Councillors Mary-Margaret McMahon (Ward 32, Beaches-East York) and Joe Mihevc (Ward 21, St. Paul’s West) want you to be able to keep chickens in your backyard. And by “you,” we mean people with backyards. They will be asking council next week to request a report on changing the city’s hen bylaw, which would be presented in February. But before you get too excited, the change would only allow people to keep the boring egg-laying kind of chickens, not the entertaining fighting kind. McMahon says people keeping hens will cause no trouble to neighbours, and, to prove her point, cites knowledge of a clandestine chicken ring already active in Toronto’s underground, as if that’s not totally weird.
It seems simple: don’t lie in court, especially when a person’s future is at stake.
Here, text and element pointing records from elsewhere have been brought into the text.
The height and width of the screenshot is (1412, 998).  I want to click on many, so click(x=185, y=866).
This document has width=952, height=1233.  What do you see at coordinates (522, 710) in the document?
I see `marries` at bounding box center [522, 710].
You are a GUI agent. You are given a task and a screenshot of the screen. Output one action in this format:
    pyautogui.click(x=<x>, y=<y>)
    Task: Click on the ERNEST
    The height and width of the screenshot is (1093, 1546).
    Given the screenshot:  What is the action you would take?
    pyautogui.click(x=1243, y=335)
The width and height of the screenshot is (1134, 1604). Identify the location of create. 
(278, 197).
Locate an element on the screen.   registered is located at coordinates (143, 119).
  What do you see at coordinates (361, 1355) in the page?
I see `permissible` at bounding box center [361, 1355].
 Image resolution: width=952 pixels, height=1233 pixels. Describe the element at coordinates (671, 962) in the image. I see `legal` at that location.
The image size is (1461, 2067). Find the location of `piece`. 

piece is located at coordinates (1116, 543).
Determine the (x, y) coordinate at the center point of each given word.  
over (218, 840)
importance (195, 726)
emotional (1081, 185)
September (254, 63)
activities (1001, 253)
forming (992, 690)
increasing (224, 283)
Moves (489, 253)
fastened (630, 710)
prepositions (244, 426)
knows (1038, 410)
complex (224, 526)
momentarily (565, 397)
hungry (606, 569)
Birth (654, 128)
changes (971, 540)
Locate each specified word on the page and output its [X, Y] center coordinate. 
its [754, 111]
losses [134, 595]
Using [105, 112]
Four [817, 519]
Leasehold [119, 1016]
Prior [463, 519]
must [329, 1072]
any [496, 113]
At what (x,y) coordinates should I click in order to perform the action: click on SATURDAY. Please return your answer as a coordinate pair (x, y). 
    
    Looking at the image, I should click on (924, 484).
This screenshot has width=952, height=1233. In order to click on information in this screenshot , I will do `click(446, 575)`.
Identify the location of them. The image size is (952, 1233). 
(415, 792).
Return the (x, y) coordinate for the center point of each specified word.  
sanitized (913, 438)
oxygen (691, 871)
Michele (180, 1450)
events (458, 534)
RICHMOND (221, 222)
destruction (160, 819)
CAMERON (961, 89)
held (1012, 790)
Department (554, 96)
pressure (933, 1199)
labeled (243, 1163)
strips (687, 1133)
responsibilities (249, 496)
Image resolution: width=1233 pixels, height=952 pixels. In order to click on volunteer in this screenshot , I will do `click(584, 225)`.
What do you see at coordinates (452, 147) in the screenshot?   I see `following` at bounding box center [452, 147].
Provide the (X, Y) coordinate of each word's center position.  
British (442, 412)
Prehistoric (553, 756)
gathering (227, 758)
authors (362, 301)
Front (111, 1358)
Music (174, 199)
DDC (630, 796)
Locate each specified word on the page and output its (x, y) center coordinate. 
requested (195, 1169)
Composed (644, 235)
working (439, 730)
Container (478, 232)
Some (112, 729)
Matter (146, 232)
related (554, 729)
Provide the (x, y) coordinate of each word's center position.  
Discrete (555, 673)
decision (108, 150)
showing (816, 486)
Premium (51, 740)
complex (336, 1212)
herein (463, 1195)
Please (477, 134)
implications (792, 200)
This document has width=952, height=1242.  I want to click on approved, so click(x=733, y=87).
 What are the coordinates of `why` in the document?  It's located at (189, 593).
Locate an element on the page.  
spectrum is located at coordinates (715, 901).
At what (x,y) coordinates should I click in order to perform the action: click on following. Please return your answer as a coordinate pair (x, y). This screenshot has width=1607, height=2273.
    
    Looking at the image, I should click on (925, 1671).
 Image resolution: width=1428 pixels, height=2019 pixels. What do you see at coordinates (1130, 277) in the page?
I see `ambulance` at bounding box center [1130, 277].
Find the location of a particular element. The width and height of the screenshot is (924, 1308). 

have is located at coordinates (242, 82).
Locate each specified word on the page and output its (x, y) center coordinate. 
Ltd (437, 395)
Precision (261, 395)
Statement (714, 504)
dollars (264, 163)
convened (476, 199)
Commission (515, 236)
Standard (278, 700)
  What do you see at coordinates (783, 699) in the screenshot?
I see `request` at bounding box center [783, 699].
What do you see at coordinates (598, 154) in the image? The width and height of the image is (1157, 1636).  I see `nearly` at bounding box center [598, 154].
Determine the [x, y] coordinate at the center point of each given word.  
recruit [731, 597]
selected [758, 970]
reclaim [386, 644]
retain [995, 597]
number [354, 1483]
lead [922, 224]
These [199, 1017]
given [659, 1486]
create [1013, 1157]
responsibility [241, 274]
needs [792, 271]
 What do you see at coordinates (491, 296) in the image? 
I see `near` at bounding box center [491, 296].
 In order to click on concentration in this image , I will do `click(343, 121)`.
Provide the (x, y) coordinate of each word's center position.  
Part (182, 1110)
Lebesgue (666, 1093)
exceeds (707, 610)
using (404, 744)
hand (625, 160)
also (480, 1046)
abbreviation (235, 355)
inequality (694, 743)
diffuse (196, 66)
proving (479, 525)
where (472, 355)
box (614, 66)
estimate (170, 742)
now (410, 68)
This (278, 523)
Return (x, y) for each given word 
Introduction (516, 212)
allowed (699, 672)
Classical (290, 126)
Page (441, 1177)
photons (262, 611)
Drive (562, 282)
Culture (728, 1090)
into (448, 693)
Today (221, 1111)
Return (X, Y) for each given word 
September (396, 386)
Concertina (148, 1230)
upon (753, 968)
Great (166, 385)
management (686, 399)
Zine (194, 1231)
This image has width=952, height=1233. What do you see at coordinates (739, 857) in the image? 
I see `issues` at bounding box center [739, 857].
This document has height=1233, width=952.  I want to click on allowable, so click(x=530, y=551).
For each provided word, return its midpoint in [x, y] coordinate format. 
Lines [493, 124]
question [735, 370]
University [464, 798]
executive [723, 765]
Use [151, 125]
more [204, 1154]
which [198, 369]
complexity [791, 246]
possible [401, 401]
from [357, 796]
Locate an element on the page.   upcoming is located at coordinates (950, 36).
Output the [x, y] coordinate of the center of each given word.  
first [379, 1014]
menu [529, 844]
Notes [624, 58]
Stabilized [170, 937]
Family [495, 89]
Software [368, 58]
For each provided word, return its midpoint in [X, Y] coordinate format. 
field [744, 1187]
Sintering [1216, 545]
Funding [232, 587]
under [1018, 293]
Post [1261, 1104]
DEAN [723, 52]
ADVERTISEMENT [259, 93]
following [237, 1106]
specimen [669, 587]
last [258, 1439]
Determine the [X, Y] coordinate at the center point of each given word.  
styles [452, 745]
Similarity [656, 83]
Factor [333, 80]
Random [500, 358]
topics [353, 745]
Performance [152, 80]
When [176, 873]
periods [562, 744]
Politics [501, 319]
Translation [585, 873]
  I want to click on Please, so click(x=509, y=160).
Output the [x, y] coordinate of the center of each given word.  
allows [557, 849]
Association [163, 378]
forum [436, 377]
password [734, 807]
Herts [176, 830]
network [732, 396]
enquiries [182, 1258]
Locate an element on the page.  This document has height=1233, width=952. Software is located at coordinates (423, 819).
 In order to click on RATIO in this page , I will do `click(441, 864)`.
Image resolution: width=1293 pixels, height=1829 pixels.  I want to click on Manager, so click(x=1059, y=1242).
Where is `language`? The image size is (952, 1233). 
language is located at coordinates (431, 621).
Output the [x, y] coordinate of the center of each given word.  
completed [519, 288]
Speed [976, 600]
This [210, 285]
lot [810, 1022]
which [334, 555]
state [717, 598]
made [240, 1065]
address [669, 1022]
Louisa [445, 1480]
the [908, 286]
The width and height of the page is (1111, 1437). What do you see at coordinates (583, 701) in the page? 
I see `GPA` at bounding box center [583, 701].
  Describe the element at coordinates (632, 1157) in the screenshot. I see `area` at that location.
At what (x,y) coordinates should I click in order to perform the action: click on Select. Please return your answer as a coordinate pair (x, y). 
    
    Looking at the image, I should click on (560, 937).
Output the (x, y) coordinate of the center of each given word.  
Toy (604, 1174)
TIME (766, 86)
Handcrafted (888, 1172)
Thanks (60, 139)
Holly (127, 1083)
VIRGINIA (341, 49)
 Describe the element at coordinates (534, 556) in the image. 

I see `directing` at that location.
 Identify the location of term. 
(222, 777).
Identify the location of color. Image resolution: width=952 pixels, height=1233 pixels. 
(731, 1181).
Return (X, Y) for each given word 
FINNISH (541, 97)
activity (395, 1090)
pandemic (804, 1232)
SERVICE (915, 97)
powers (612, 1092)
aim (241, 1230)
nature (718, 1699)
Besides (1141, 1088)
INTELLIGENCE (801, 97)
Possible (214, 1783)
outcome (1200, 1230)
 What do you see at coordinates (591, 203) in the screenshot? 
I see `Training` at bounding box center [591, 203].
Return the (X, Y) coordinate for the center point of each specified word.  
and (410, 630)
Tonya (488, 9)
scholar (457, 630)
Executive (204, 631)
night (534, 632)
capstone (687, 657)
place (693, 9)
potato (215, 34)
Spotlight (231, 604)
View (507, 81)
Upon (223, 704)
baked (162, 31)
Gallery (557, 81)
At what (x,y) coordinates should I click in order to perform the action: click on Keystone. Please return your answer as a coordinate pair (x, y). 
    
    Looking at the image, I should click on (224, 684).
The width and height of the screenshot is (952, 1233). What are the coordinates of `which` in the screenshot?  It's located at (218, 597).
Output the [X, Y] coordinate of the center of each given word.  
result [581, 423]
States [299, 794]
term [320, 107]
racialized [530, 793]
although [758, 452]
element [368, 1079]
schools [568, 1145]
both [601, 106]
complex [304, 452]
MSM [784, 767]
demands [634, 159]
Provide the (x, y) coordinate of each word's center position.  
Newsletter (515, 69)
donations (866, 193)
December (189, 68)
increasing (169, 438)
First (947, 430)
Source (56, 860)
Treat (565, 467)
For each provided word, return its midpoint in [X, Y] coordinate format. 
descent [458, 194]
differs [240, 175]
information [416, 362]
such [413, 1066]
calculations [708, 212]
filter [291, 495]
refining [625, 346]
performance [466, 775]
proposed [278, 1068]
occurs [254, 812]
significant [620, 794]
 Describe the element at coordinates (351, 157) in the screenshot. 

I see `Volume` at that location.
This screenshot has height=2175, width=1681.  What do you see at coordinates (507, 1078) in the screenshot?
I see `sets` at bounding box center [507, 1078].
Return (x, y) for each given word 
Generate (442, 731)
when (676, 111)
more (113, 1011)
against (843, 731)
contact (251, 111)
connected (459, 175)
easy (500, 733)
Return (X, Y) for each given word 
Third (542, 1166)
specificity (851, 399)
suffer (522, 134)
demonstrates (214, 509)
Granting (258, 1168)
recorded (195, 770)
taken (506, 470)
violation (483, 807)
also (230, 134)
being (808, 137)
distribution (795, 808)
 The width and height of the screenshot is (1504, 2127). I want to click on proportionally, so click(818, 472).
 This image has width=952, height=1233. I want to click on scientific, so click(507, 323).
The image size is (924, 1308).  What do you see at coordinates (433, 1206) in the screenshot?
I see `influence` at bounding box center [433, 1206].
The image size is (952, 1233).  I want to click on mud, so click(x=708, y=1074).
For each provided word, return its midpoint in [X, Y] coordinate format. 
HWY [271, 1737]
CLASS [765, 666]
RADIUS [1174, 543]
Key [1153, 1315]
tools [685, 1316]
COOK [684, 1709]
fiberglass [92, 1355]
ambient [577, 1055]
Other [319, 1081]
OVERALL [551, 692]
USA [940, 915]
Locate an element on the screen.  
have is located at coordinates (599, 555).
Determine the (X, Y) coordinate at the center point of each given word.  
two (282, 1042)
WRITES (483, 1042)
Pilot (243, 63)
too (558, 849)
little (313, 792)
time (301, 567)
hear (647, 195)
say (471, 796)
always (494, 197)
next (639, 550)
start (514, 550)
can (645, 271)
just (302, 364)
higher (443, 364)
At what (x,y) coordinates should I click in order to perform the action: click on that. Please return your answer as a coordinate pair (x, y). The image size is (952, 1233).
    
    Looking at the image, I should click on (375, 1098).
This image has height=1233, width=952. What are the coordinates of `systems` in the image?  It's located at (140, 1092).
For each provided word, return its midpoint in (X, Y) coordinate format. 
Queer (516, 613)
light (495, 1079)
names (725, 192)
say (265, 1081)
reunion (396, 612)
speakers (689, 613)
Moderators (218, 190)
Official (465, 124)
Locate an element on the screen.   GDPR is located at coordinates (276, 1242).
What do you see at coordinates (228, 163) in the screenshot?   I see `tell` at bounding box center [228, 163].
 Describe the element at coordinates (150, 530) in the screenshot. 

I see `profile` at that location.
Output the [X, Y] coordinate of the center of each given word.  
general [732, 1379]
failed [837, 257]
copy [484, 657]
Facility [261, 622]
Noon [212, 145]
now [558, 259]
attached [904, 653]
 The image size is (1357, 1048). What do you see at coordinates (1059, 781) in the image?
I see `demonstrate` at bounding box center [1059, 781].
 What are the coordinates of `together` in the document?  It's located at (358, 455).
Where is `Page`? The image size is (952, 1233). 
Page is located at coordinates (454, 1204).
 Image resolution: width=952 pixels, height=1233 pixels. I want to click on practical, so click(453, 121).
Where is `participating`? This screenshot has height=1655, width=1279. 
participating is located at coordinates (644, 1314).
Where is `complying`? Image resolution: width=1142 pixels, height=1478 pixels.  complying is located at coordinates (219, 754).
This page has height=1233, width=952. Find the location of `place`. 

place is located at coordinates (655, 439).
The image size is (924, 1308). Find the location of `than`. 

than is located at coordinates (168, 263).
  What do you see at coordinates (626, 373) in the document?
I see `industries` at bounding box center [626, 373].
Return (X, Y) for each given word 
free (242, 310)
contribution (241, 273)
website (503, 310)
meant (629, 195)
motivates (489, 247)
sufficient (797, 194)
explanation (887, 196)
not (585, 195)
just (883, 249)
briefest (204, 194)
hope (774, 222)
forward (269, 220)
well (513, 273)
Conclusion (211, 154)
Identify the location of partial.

But apparently that’s not enough for some Toronto police officers, and after two incidents this month of officers caught with their fingers crossed in court, a defence lawyer is calling for the Toronto Police Services Board to track and penalize dishonest cops. And the board just might do that, after police chief Bill Blair and chairman Alok Mukherjee meet to discuss whether the police’s current system needs improvement. By the way, Blair has already said it doesn’t.
Toronto’s zoo board and the PAWS sanctuary in California have set a date of April 30 for the zoo’s three elephants to be moved to the sanctuary. If you’re feeling sad to see them go, think about it this way: at least you’ve got more time to watch the monkeys.